Kontras menghimbau semua pihak untuk menahan mengeluarkan pernyataan yang bisa memperburuk suasana di Papua. Catatan Kontras, sepanjang Juli hingga awal Agustus 2011, telah terjadi 8 peristiwa warga sipil akekerasan dan penembakan di Papua. Diantaranya, penembakan misterius terhadap tiga anggota TNI Yonif 751/BS di Kampung Kalome, Distrik Tingginambut, Puncak Jaya pada (5 Juli), penembakan terhadap warga sipil akibat kontak senjata antara TNI AD Yonif 753/AVT dengan kelompok bersenjata di Kampong Kalome, Distrik Tingginambut, Puncak Jaya (12 Juli), kontak senjata antara anggota TNI dan kelompok Goliat Tabuni di Mulia, Puncak Jaya (13 Juli), penembakan di Kampong Yombi, Puncak Jaya (21 Juli), bentrok di Distrik Ilaga, Puncak Jaya (30-31 Juli), warga tewas dalam kerusuhan di Timika (30 Juli), penembakan dan pembacokan warga sipil di Nafri, Abepura (1 Agustus) dqan penembakan helikopter M-17 milik TNI di Mulia, Puncak Jaya (3 Agustus).

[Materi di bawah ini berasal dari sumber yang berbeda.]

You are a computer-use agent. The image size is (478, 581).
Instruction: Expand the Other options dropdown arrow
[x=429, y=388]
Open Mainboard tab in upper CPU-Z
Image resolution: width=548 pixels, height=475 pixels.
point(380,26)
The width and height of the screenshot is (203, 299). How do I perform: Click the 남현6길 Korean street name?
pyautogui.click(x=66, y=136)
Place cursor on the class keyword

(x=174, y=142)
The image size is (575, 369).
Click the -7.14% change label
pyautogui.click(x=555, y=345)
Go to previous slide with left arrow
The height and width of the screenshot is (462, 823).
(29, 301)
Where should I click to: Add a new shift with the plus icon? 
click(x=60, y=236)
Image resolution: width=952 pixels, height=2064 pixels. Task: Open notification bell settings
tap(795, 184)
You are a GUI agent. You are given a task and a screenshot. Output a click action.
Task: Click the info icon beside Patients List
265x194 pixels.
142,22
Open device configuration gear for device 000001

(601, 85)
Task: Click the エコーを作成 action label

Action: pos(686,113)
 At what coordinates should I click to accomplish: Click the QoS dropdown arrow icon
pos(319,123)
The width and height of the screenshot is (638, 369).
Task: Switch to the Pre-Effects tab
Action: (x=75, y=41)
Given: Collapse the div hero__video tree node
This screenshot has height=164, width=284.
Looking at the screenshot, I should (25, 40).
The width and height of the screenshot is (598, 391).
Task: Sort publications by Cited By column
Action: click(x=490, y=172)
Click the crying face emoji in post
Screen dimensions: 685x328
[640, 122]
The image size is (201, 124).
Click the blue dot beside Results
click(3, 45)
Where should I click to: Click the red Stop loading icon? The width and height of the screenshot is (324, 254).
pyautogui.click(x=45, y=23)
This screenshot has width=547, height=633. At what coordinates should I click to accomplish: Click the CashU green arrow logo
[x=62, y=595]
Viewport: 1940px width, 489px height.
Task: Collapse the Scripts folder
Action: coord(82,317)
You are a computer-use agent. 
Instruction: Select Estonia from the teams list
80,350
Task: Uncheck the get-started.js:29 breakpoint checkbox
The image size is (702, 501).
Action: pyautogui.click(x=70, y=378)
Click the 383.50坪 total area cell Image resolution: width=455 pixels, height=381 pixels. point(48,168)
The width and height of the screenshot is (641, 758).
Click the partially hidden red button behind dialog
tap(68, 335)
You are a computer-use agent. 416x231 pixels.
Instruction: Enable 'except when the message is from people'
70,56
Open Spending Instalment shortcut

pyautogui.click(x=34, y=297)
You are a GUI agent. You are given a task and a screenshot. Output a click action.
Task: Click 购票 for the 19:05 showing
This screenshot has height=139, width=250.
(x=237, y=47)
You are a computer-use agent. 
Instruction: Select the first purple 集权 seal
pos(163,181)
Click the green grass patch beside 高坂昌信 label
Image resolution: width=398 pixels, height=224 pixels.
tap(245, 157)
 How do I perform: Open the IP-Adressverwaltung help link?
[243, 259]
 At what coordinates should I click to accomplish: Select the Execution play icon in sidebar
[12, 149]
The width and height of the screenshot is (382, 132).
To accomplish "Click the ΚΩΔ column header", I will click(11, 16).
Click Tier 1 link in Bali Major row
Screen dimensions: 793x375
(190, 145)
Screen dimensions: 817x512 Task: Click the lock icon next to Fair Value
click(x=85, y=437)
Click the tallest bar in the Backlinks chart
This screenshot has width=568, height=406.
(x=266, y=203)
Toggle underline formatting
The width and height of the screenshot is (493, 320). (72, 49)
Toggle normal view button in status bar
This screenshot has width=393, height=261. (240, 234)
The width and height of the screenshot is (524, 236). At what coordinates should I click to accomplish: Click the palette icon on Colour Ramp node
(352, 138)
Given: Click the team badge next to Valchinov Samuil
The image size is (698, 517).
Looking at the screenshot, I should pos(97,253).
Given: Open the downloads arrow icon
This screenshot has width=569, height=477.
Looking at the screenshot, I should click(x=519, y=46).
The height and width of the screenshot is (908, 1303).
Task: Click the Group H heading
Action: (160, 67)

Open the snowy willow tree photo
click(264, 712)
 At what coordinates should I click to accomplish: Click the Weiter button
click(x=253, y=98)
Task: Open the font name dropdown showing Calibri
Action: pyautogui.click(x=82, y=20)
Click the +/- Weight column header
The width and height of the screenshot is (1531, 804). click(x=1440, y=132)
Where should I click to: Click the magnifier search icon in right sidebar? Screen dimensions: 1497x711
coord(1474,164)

Akibatnya, 15 warga sipil menjadi korban dalam kasus penembakan, 17 warga sipil menjadi korban dalam kasus bentrokan antara kelompok Tomas Tabuni dan Simon Alom dan 9 anggota TNI menjadi korban penembakan. Kondisi semakin buruk ketika pemerintah justru merespon dengan cara pendekatan keamanan, bahkan Polri telah menurunkan Densus 88.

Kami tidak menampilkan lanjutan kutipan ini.